Lines before the one containing "This screenshot has height=550, width=824." are left out; return that line and all lines after it, exactly, through the end of the records below.

---- SUPPLIED DATA

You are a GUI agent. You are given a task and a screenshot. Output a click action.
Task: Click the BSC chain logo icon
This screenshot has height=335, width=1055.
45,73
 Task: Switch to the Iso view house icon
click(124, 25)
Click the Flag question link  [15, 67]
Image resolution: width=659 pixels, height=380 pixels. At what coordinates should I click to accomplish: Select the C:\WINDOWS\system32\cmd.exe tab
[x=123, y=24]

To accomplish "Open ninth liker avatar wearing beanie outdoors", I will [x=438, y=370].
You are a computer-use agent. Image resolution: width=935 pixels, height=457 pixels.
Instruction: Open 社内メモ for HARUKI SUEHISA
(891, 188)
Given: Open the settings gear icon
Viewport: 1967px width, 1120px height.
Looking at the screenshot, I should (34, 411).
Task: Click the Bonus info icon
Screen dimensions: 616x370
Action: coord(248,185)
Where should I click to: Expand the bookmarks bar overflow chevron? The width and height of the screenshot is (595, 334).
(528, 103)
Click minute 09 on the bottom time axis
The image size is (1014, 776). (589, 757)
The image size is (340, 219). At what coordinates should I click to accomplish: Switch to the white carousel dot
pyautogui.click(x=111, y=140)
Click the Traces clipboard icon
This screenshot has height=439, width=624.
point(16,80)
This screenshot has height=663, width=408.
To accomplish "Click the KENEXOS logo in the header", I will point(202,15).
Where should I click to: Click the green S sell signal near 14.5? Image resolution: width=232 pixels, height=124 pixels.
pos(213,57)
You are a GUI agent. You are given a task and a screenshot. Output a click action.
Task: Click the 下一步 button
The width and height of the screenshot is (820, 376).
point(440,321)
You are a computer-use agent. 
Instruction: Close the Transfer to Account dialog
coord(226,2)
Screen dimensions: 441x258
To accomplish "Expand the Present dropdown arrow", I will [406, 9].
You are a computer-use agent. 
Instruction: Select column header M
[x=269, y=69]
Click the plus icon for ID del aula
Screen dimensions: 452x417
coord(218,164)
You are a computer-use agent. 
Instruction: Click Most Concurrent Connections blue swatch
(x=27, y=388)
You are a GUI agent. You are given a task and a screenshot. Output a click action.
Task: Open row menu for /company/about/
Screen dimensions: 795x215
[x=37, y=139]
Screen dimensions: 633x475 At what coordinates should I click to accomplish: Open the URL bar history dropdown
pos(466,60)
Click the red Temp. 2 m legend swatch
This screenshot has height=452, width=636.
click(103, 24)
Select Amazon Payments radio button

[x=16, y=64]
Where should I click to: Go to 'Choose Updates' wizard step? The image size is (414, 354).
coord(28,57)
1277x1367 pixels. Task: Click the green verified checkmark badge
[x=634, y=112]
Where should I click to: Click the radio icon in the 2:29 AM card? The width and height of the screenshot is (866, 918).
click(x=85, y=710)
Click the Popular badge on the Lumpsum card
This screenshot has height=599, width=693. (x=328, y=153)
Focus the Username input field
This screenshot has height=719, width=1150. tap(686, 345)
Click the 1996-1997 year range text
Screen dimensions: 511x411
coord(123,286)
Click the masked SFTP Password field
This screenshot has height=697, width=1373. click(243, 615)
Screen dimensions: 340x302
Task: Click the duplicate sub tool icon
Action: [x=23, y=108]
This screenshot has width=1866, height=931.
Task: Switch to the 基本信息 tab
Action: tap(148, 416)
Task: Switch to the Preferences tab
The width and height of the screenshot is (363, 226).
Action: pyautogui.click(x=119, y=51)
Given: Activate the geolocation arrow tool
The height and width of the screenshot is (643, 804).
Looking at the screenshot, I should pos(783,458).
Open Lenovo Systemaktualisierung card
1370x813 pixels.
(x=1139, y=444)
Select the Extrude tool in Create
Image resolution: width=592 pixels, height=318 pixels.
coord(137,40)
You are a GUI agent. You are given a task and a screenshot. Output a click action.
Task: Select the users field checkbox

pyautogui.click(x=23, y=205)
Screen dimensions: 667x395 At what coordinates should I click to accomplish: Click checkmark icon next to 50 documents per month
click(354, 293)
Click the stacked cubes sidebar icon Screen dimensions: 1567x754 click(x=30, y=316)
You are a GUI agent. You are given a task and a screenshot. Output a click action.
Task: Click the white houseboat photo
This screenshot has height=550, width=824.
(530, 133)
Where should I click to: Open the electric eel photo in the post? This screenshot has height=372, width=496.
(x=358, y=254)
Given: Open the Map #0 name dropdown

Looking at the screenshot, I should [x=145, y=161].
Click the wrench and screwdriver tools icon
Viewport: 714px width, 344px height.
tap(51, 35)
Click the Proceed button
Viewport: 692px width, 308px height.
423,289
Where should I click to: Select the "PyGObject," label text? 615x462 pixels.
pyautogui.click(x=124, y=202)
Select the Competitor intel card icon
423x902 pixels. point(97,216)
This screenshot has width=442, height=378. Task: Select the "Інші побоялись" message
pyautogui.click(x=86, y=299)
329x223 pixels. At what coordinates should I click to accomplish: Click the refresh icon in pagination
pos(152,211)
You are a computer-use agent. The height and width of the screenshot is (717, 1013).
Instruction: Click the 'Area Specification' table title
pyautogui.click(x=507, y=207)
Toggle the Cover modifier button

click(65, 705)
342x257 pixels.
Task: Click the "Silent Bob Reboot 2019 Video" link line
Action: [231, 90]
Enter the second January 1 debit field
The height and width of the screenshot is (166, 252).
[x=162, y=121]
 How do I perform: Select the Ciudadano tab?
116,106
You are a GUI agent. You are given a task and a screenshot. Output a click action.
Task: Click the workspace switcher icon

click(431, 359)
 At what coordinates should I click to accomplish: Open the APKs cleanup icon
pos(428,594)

--------

**EXERCISE ANSWER:**
This screenshot has height=550, width=824.
(530, 133)
Where should I click to: Open the electric eel photo in the post? This screenshot has height=372, width=496.
(x=358, y=254)
Given: Open the Map #0 name dropdown

Looking at the screenshot, I should [x=145, y=161].
Click the wrench and screwdriver tools icon
Viewport: 714px width, 344px height.
tap(51, 35)
Click the Proceed button
Viewport: 692px width, 308px height.
423,289
Where should I click to: Select the "PyGObject," label text? 615x462 pixels.
pyautogui.click(x=124, y=202)
Select the Competitor intel card icon
423x902 pixels. point(97,216)
This screenshot has width=442, height=378. Task: Select the "Інші побоялись" message
pyautogui.click(x=86, y=299)
329x223 pixels. At what coordinates should I click to accomplish: Click the refresh icon in pagination
pos(152,211)
You are a computer-use agent. The height and width of the screenshot is (717, 1013).
Instruction: Click the 'Area Specification' table title
pyautogui.click(x=507, y=207)
Toggle the Cover modifier button

click(65, 705)
342x257 pixels.
Task: Click the "Silent Bob Reboot 2019 Video" link line
Action: [231, 90]
Enter the second January 1 debit field
The height and width of the screenshot is (166, 252).
[x=162, y=121]
 How do I perform: Select the Ciudadano tab?
116,106
You are a GUI agent. You are given a task and a screenshot. Output a click action.
Task: Click the workspace switcher icon

click(431, 359)
 At what coordinates should I click to accomplish: Open the APKs cleanup icon
pos(428,594)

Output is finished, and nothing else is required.